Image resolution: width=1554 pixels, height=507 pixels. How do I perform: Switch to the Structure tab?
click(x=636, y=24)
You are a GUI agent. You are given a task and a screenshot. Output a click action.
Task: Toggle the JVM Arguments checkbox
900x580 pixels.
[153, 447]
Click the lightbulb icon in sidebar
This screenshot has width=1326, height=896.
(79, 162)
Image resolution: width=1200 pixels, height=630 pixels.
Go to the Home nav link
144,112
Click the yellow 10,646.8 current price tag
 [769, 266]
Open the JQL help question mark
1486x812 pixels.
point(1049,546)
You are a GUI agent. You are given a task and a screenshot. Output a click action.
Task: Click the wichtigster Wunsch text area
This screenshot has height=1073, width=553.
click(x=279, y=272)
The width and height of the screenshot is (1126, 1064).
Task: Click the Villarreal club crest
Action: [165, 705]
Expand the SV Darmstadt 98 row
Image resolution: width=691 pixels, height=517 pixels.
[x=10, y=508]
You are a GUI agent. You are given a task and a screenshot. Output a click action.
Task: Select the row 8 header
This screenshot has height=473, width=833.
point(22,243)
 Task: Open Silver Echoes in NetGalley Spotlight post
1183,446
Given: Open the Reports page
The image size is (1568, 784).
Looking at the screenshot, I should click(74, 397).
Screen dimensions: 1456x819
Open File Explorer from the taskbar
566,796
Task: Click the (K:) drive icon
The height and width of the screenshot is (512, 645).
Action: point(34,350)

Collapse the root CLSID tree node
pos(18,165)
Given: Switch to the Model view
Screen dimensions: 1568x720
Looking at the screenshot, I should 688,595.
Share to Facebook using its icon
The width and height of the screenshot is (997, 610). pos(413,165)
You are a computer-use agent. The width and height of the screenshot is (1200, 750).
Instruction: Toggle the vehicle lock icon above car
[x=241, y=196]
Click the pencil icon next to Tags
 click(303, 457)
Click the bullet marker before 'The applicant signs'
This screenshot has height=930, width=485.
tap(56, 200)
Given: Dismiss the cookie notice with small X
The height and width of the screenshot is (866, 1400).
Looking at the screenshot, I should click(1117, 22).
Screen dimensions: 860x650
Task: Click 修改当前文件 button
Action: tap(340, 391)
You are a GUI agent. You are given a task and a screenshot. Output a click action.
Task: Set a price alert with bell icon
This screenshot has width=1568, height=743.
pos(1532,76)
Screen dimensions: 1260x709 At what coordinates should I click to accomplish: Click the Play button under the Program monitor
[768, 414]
- - - - -
* _Problem to work on_: Please copy out all of the lines above word for word, keeping every character unchanged.

* _Written response_:
Image resolution: width=1554 pixels, height=507 pixels. How do I perform: Switch to the Structure tab?
click(x=636, y=24)
You are a GUI agent. You are given a task and a screenshot. Output a click action.
Task: Toggle the JVM Arguments checkbox
900x580 pixels.
[153, 447]
Click the lightbulb icon in sidebar
This screenshot has width=1326, height=896.
(79, 162)
Image resolution: width=1200 pixels, height=630 pixels.
Go to the Home nav link
144,112
Click the yellow 10,646.8 current price tag
 [769, 266]
Open the JQL help question mark
1486x812 pixels.
point(1049,546)
You are a GUI agent. You are given a task and a screenshot. Output a click action.
Task: Click the wichtigster Wunsch text area
This screenshot has height=1073, width=553.
click(x=279, y=272)
The width and height of the screenshot is (1126, 1064).
Task: Click the Villarreal club crest
Action: [165, 705]
Expand the SV Darmstadt 98 row
Image resolution: width=691 pixels, height=517 pixels.
[x=10, y=508]
You are a GUI agent. You are given a task and a screenshot. Output a click action.
Task: Select the row 8 header
This screenshot has height=473, width=833.
point(22,243)
 Task: Open Silver Echoes in NetGalley Spotlight post
1183,446
Given: Open the Reports page
The image size is (1568, 784).
Looking at the screenshot, I should click(74, 397).
Screen dimensions: 1456x819
Open File Explorer from the taskbar
566,796
Task: Click the (K:) drive icon
The height and width of the screenshot is (512, 645).
Action: point(34,350)

Collapse the root CLSID tree node
pos(18,165)
Given: Switch to the Model view
Screen dimensions: 1568x720
Looking at the screenshot, I should 688,595.
Share to Facebook using its icon
The width and height of the screenshot is (997, 610). pos(413,165)
You are a computer-use agent. The width and height of the screenshot is (1200, 750).
Instruction: Toggle the vehicle lock icon above car
[x=241, y=196]
Click the pencil icon next to Tags
 click(303, 457)
Click the bullet marker before 'The applicant signs'
This screenshot has height=930, width=485.
tap(56, 200)
Given: Dismiss the cookie notice with small X
The height and width of the screenshot is (866, 1400).
Looking at the screenshot, I should click(1117, 22).
Screen dimensions: 860x650
Task: Click 修改当前文件 button
Action: tap(340, 391)
You are a GUI agent. You are given a task and a screenshot. Output a click action.
Task: Set a price alert with bell icon
This screenshot has width=1568, height=743.
pos(1532,76)
Screen dimensions: 1260x709 At what coordinates should I click to accomplish: Click the Play button under the Program monitor
[768, 414]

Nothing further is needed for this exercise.